Exactly so. And because code does not detect the need to do this 'move' until 
the end (endElement). Better would be to detect the condition on the first 
element not appropriate to live under tbody. 

That is, as such: if after a <table>, then first <tr>, before <tbody> would 
signal need to insert <tbody>.... or something like that.

One attribute of today's code... the intent this tbody insertion business is to 
fix-up the most simple kind of tables, tables with just one table secion, those 
tables where tbody is by-spec an optional keyword. 

However, the logic here in XSLT and in mozilla base actually does more, as it 
will do same fix-up to malformed multi-section tables. Simple tables w/o tbody 
are by spec okay. Complex tables with malformed sections are by spec not 
allowed, but the code today attempts to do same sort of tbody insertion fix-up. 
Don't know if anybody thinks this is a problem. (I hope not, solution space 
we're talking about in this bug has same attribute).
Only after instrumenting complex tables, have I come to appreciate the power
allowed by xsl logic and flow control statements embedded into html table
building code....

The result is such -- the potential for COMPILE SIDE optimization of tables
seems limited to a specific but important case -- the case where <TABLE>
StartElement is immediantly followed by a <TR> StartElement. When this is the
case, then insert between these two a <TBODY> StartElement, 

This would just catch and fix-up the most simple cases. The more complex cases
must be, can only be, detected and fixed-up at execution time.
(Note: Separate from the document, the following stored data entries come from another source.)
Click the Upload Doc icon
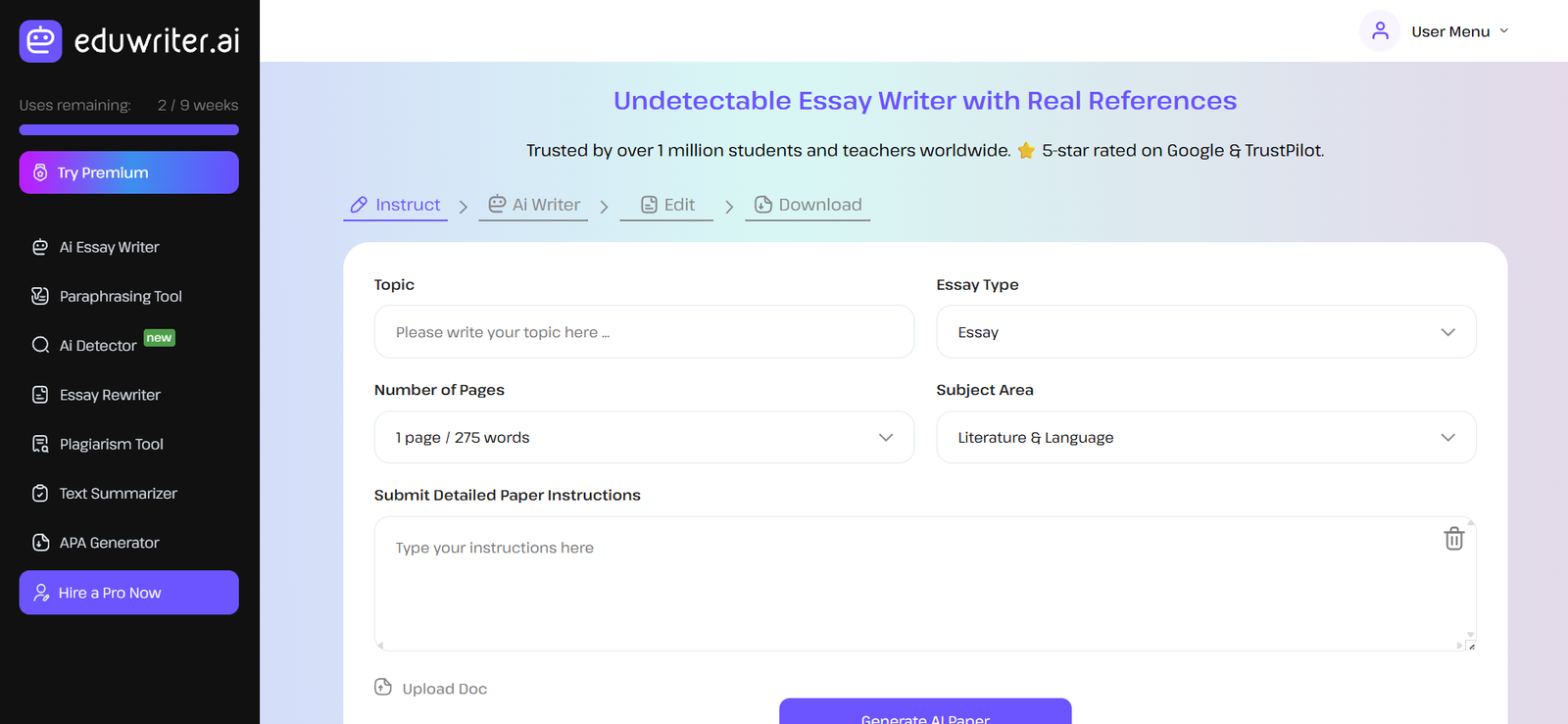 (383, 688)
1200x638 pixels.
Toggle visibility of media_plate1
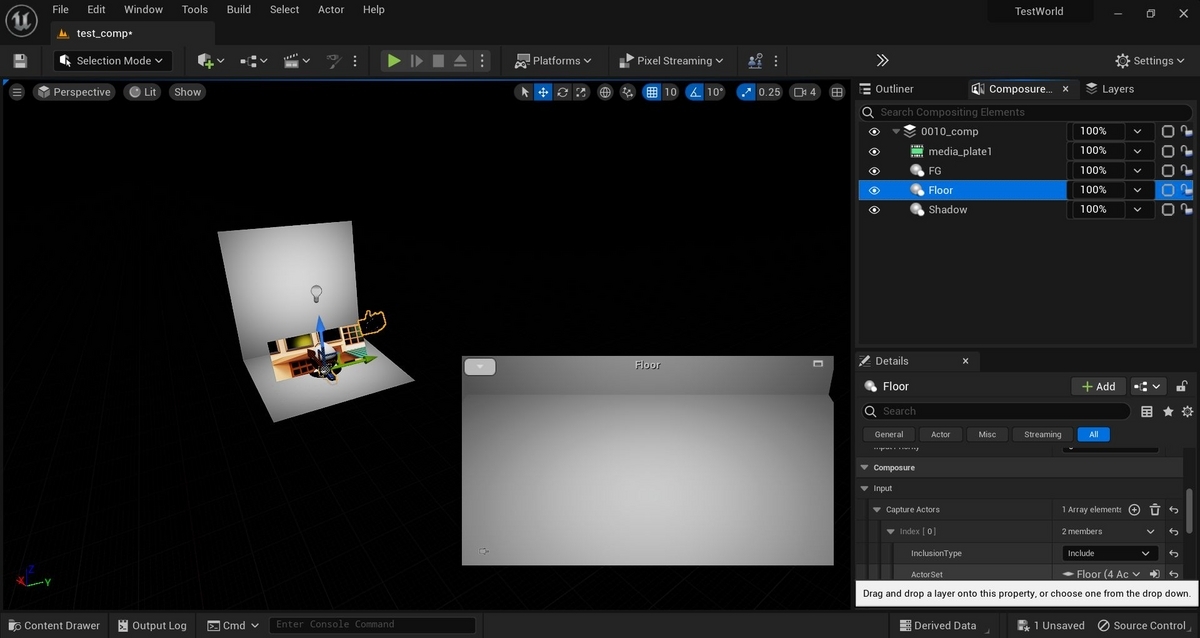click(874, 152)
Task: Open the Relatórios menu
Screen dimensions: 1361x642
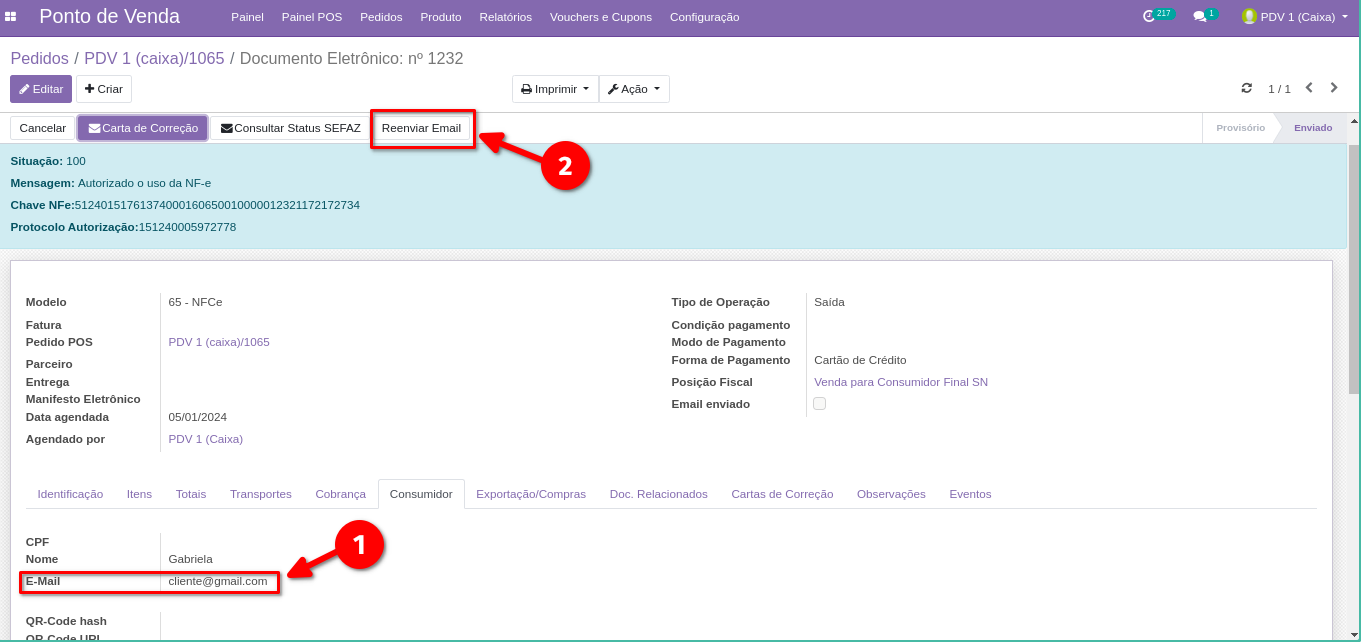Action: [505, 17]
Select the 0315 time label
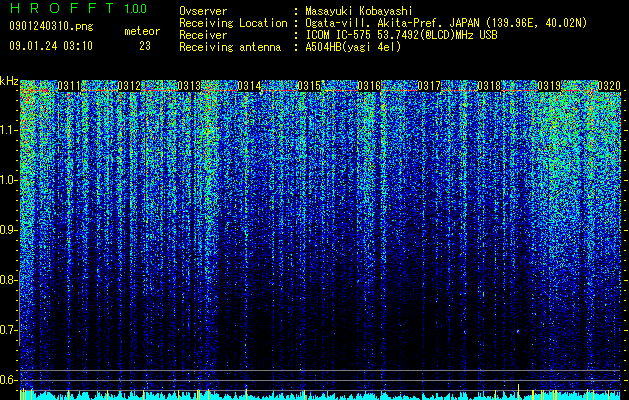629x400 pixels. point(308,86)
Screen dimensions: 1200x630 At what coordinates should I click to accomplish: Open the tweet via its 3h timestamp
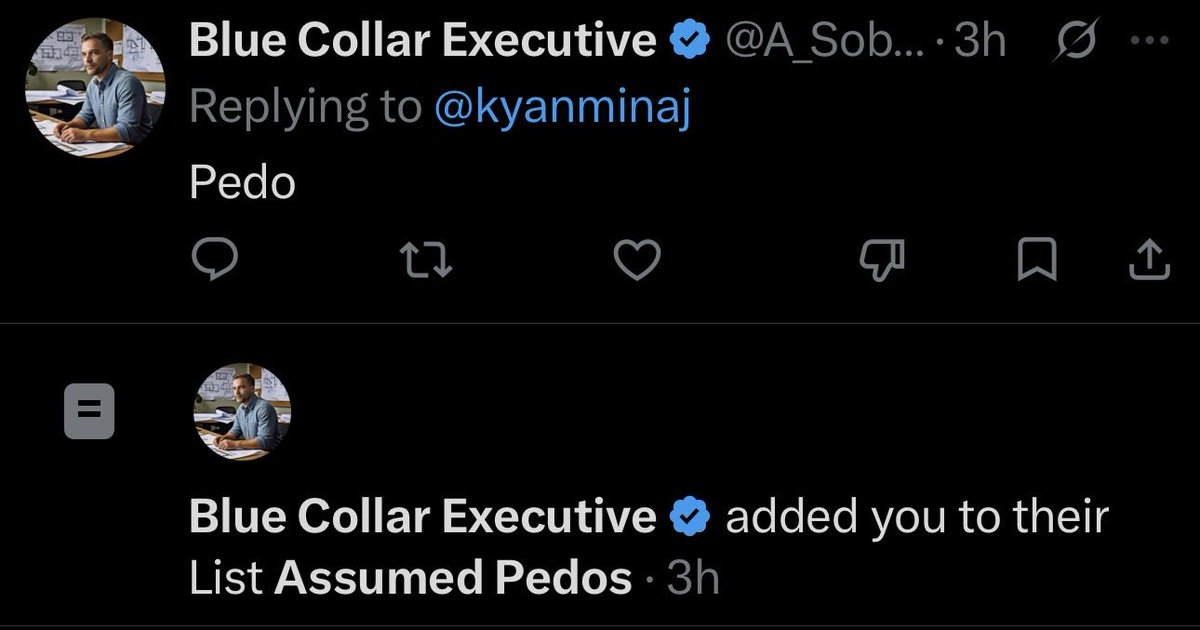click(x=981, y=42)
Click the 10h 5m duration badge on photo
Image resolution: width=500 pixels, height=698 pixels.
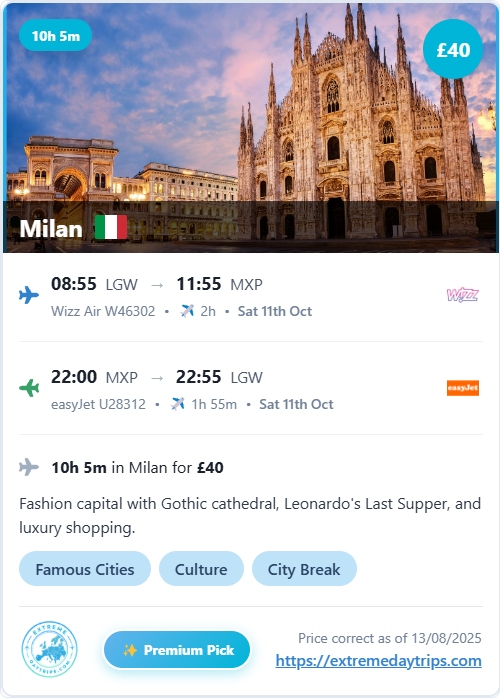[x=56, y=35]
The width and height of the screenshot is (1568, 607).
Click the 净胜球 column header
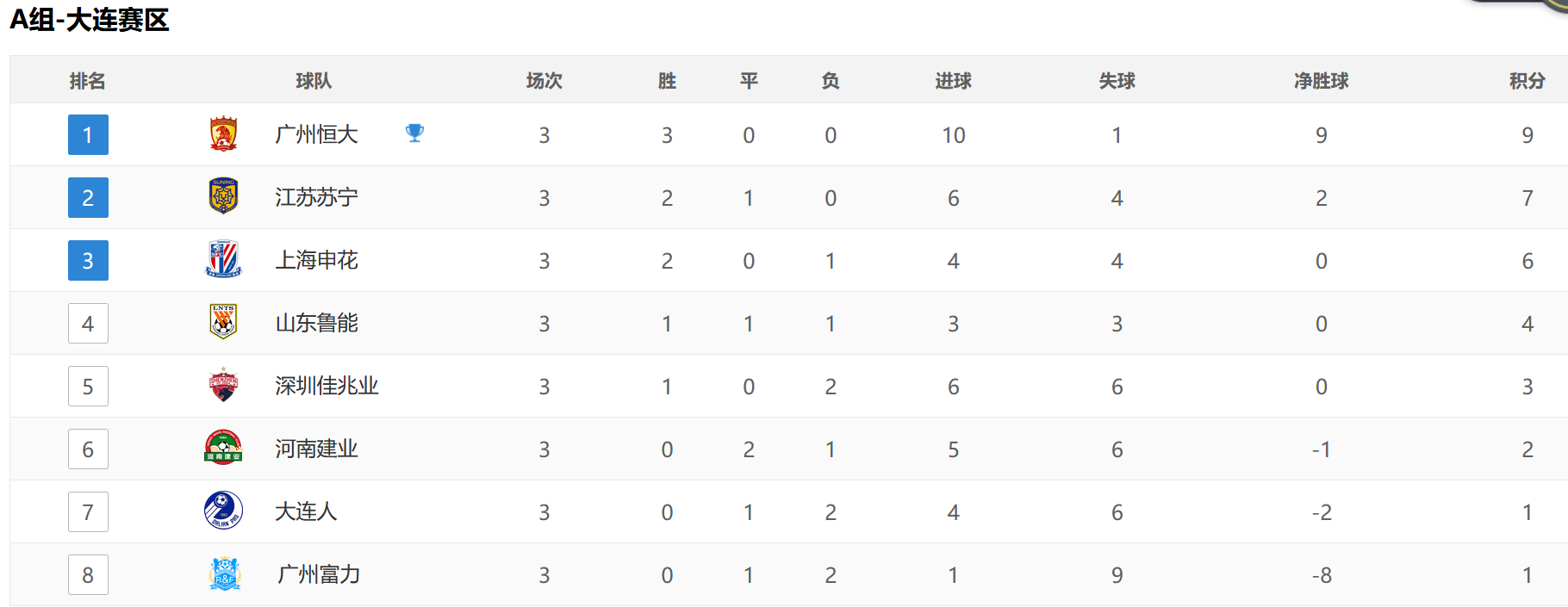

Nevertheless, I think it's useful to consider adding the compile-side fixup, to
handle the most ssimple and most common cases. Looks to me, the place to do it
is in txStylesheetCompiler::startElement or
txStylesheetCompiler::startElementInternal. Means to do this would be, each step
save current startElement atom as previous atom. If previous atom == "table" and
current atom == "tr" then do special code to insert tbody into compiled code
stream. Some care would need be taken in this code to do minimal conversion in
compares and assignments, That is, table and tr tags are a small percent of any
given input tag stream, and overhead to detect the sequence <table><tr> must be
minimal to make this a good optimization. 

Comments? 
- HTML fixup is module only code
- it would take more than a trout to make me wanna have TX_EXE in stylesheet
  compilation
- the very common case of default-html-output-method cannot be caught during
  compilation

I would still like to see what's actually taking the time.

On how to fix this in startElement, the parser code that does this is using
http://lxr.mozilla.org/seamonkey/source/htmlparser/src/COtherElements.h#819
which adds a tbody if you insert a tr or th directly into a table.

We could mockup that, but then we had to have a stack telling us if the current
element is inserted. Not too bad, but I'd prefer to see what's really going on
inside the childmoving, first.
per Axel's request, a trace of wrapChildren portion of endHTMLElement
processing
aaaaahhhh.
We should definitly do sicking-1.
This stuff does security checks and modification notifications and all. No wonder
it's slow as molasses.
Okay..... Jonas convinced me it is NOT possible to do a fix at compile-time with
a testcase that I cannot fugure out how to handle. 

Next try. At execute-time, SIMPLE code to handle the most common case of simple
tables at startElement time (rather than endElement time). The fastest way to do
wrapChildren is to NOT do it at all! This code provides that for the simple
table cases. The endElement is still needed for cases that this code does not
catch. But this code will catch a lot of tables and do them most quickly.  

This is NOT to say that Jonas's 'solution 1' is not needed. That is a bigger
fish. This is a small fish that is good bang for the buck.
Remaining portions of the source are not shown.